▶
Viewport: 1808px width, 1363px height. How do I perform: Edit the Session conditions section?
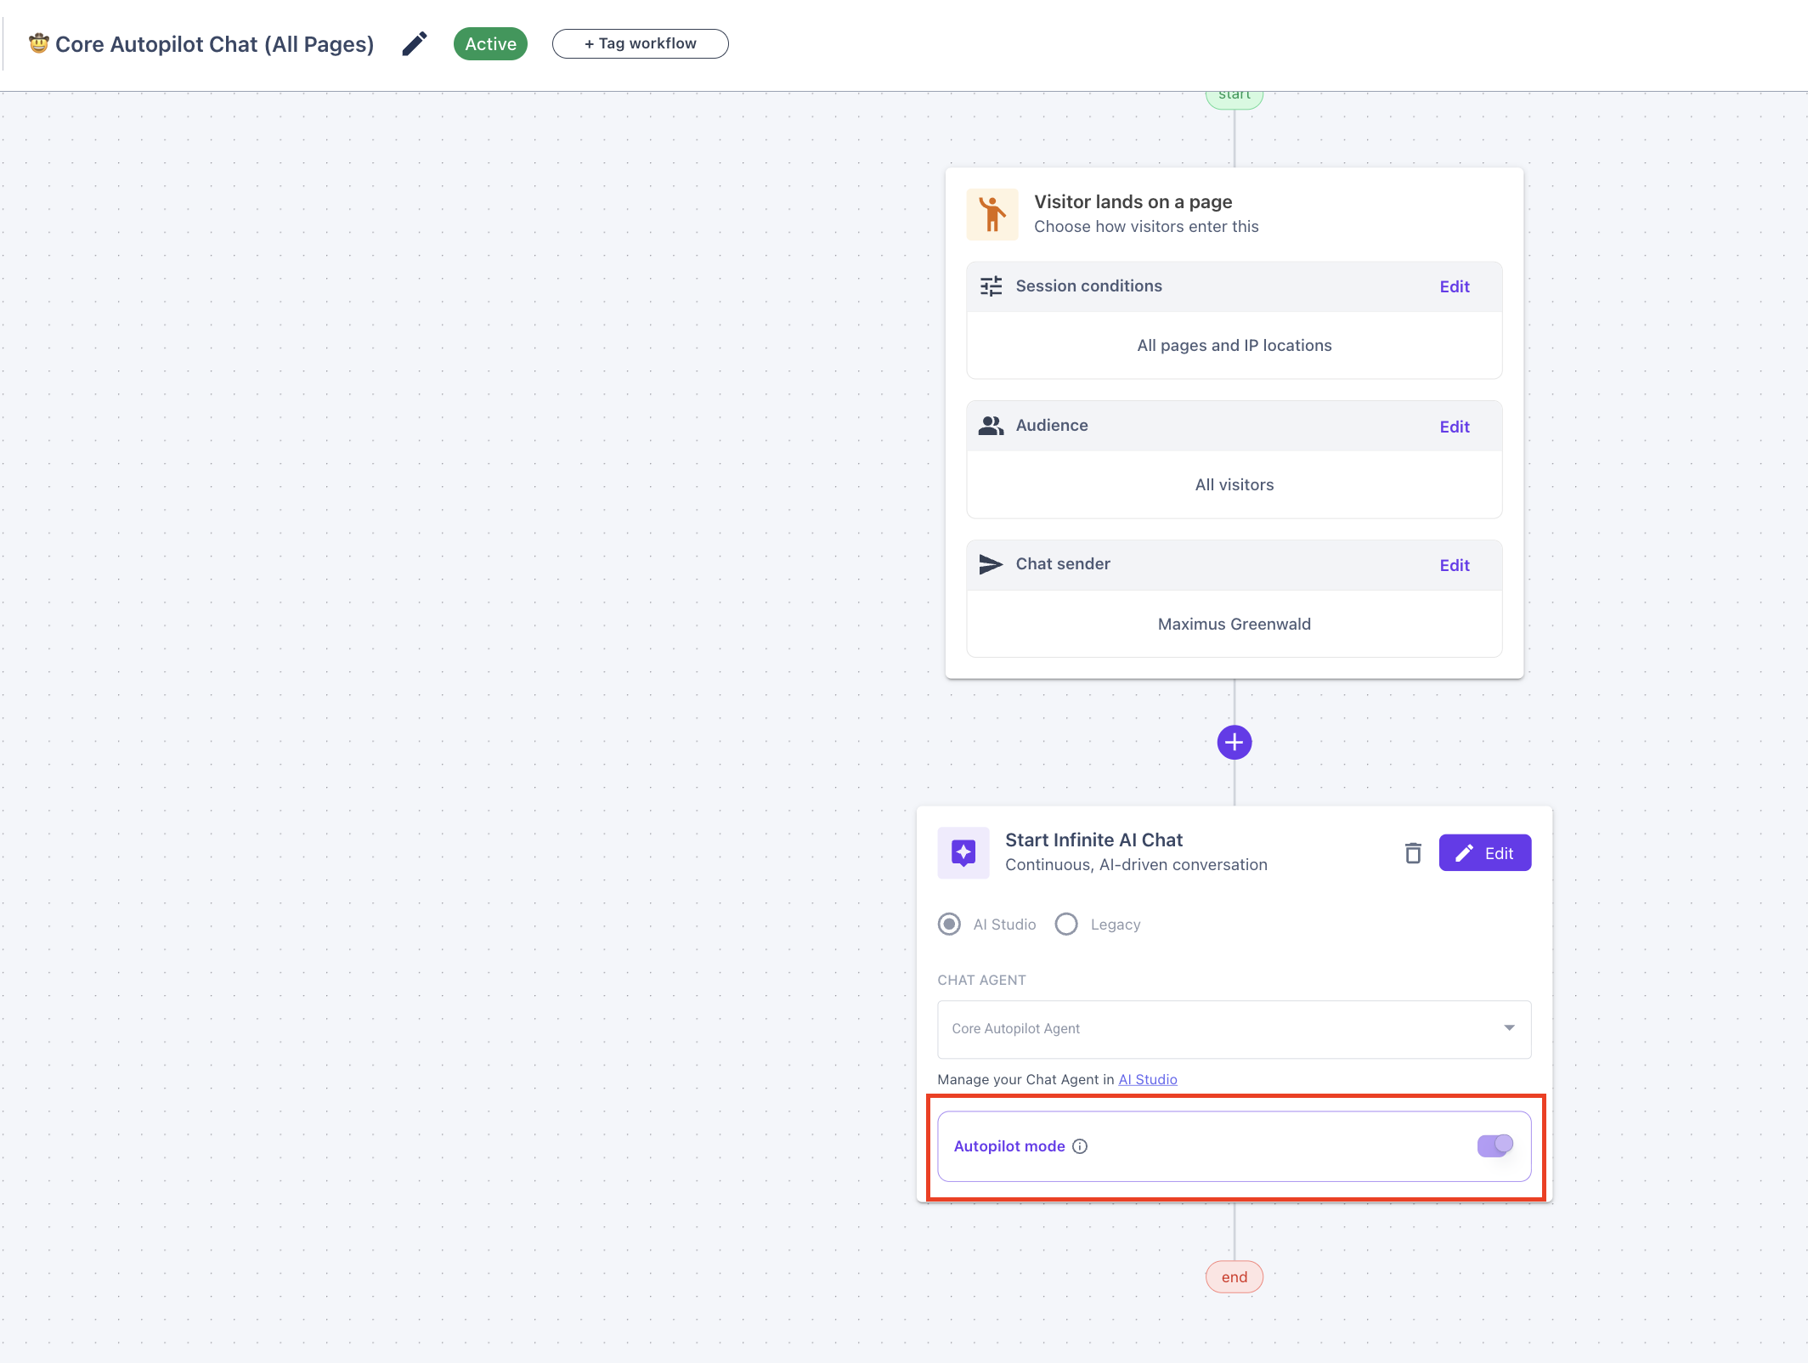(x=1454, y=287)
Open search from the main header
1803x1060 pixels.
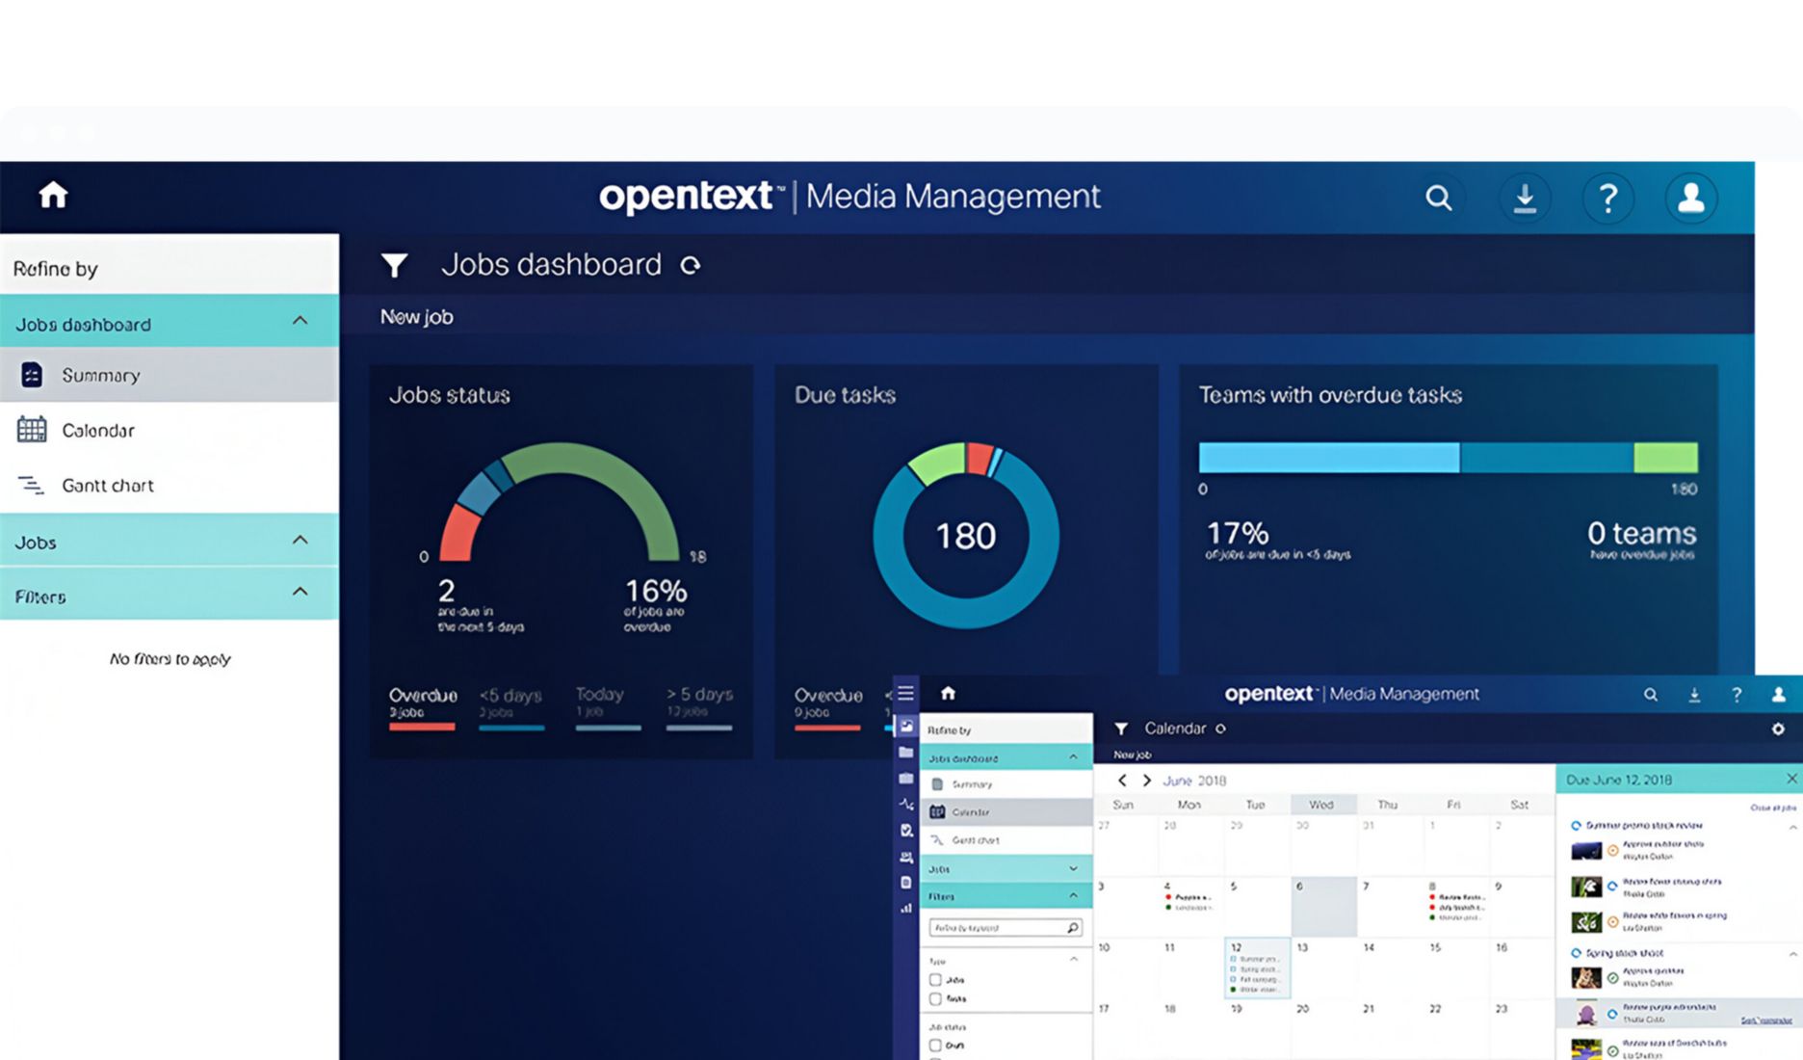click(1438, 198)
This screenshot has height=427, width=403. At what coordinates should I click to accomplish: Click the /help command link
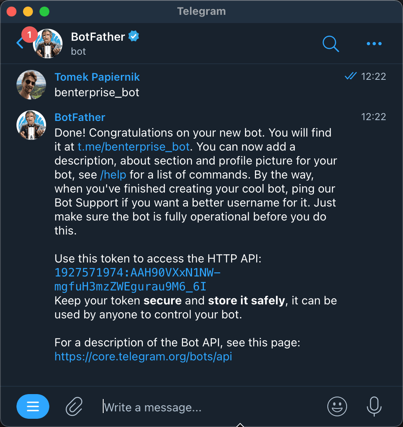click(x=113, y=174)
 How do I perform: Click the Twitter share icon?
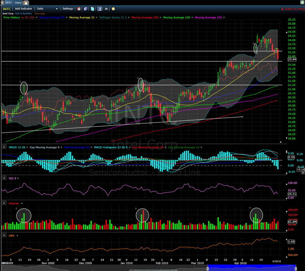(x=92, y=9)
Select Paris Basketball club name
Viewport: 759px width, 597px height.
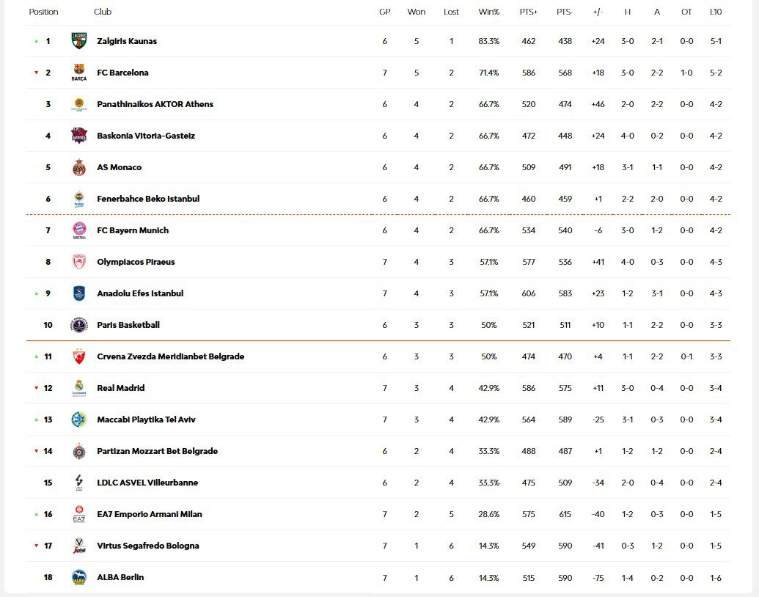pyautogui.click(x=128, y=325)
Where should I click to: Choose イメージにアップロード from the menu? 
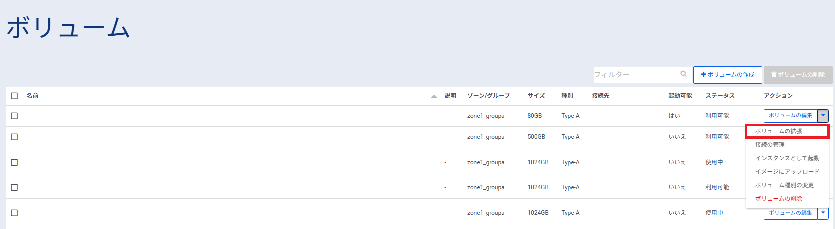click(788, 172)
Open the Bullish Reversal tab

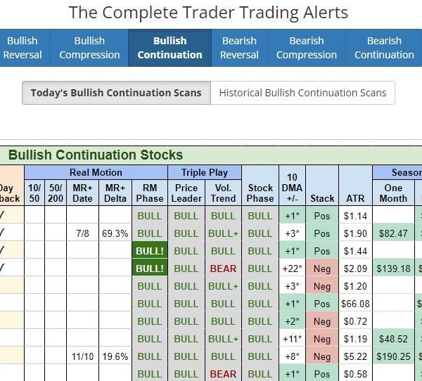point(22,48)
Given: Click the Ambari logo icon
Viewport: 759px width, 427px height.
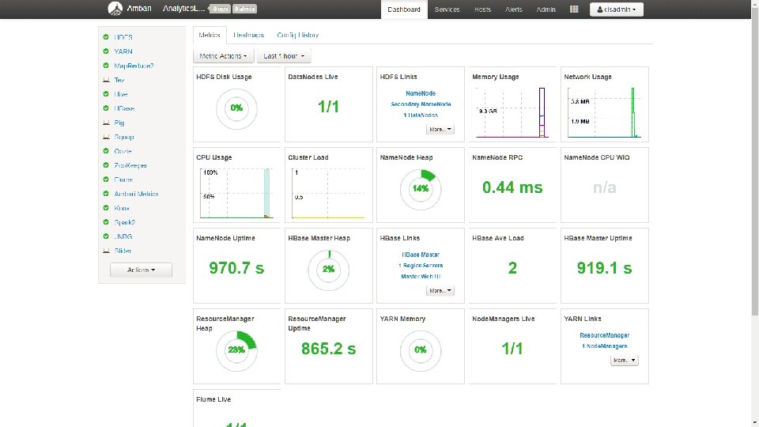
◀
# [Work instructions]
Reproduce every row above word for word, but leave out the pictures.

# [Complete output]
Viewport: 1808px width, 1363px height. How do I perform: Edit the Session conditions section?
(x=1454, y=287)
Open search from the main header
1803x1060 pixels.
click(1438, 198)
This screenshot has height=427, width=403. At what coordinates should I click to accomplish: Click the /help command link
click(x=113, y=174)
 How do I perform: Click the Twitter share icon?
(x=92, y=9)
Select Paris Basketball club name
Viewport: 759px width, 597px height.
pyautogui.click(x=128, y=325)
Where should I click to: Choose イメージにアップロード from the menu? 
click(788, 172)
Open the Bullish Reversal tab

point(22,48)
Given: Click the Ambari logo icon
Viewport: 759px width, 427px height.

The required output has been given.